Market normalization after years of imbalance

Between 2021 and 2023, indicative demand rose sharply from around 1.16 million to 2.9 million square meters, while actual leasing activity lagged behind. The gap reflected cautious decision-making by companies, limited availability of suitable space, and longer investment and approval cycles during a period of economic and geopolitical uncertainty.

In 2024, the market corrected on both sides, with both demand and take-up declining. However, 2025 brought a renewed acceleration, with leasing activity increasing by approximately 45% year-on-year and indicative demand growing by around 10%.

As a result, the two curves finally converged after several years of divergence.

Companies are executing postponed decisions

Experts note that 2025 was largely driven by projects that had been delayed in previous years.

“Companies stopped following only cautious scenarios and started executing projects prepared earlier,” commented Jiří Kristek from Colliers, adding that the alignment of demand and take-up signals a more stable decision-making environment.

Strong fundamentals supported by logistics and manufacturing

The Czech industrial market continues to benefit from strong structural drivers, including:

  • manufacturing expansion
  • logistics growth
  • e-commerce development
  • supply chain restructuring within Europe

The Czech Republic remains an attractive location due to its central position, infrastructure, and established industrial base.

At the same time, demand is increasingly concentrated in key regions such as Prague and its surroundings, South Moravia, Pilsen, and selected industrial hubs in Moravia and Central Bohemia.

Construction remains strong but controlled

Despite stable demand, new development is proceeding cautiously. Most projects are either pre-leased or backed by secured tenants, while speculative development remains limited.

According to market data, approximately 1.5 million square meters of new industrial space is currently under construction in the Czech Republic, with a significant share expected to be completed in 2026.

Developers remain selective, balancing demand growth with financing conditions, energy costs, ESG requirements, and long-term tenant expectations.
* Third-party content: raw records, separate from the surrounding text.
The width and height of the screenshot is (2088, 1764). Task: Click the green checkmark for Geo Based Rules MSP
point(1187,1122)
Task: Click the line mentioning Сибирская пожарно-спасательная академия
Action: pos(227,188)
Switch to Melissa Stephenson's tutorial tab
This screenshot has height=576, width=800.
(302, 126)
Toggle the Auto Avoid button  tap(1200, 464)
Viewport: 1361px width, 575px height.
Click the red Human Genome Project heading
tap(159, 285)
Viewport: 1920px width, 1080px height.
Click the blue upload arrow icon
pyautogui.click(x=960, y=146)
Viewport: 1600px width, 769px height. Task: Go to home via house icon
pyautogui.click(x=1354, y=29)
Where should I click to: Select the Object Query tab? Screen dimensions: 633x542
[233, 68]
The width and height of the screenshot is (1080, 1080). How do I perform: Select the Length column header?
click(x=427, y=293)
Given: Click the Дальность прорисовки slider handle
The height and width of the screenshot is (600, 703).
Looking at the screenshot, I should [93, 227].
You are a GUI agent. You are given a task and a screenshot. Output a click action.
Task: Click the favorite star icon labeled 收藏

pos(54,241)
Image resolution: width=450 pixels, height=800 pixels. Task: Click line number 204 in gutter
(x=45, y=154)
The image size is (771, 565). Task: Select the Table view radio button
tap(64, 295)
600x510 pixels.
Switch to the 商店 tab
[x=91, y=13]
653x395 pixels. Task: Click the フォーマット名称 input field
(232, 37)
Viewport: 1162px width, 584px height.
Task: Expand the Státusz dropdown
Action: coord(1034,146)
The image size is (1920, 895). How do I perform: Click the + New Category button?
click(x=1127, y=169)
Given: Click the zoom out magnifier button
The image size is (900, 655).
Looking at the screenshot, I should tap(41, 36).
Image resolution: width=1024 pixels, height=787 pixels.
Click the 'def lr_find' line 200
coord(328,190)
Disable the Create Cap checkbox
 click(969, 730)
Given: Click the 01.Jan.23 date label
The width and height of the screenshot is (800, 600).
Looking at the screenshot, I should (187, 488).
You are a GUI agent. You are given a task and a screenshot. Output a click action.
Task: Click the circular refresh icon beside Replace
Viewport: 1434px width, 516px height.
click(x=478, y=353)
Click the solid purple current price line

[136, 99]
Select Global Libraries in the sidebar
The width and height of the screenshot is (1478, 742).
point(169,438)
Rental stability and changing expectations

After periods of volatility, industrial rents stabilized in 2025. In the Prague region, prime rents reached around €7.25–€7.50 per m²/month, while regional markets typically ranged closer to €5.15–€5.38 per m²/month.

However, tenants are becoming more demanding. Location alone is no longer sufficient—operational efficiency, energy performance, and technological readiness are increasingly decisive factors in lease negotiations.

A more balanced industrial market

The key takeaway from 2025 is clear: the Czech industrial real estate market has moved into a more balanced phase.

With demand and actual leasing activity now closely aligned, the sector appears to be stabilizing after several years of volatility.

While regional differences and sector-specific fluctuations remain, the overall trend points toward a more predictable and mature market environment.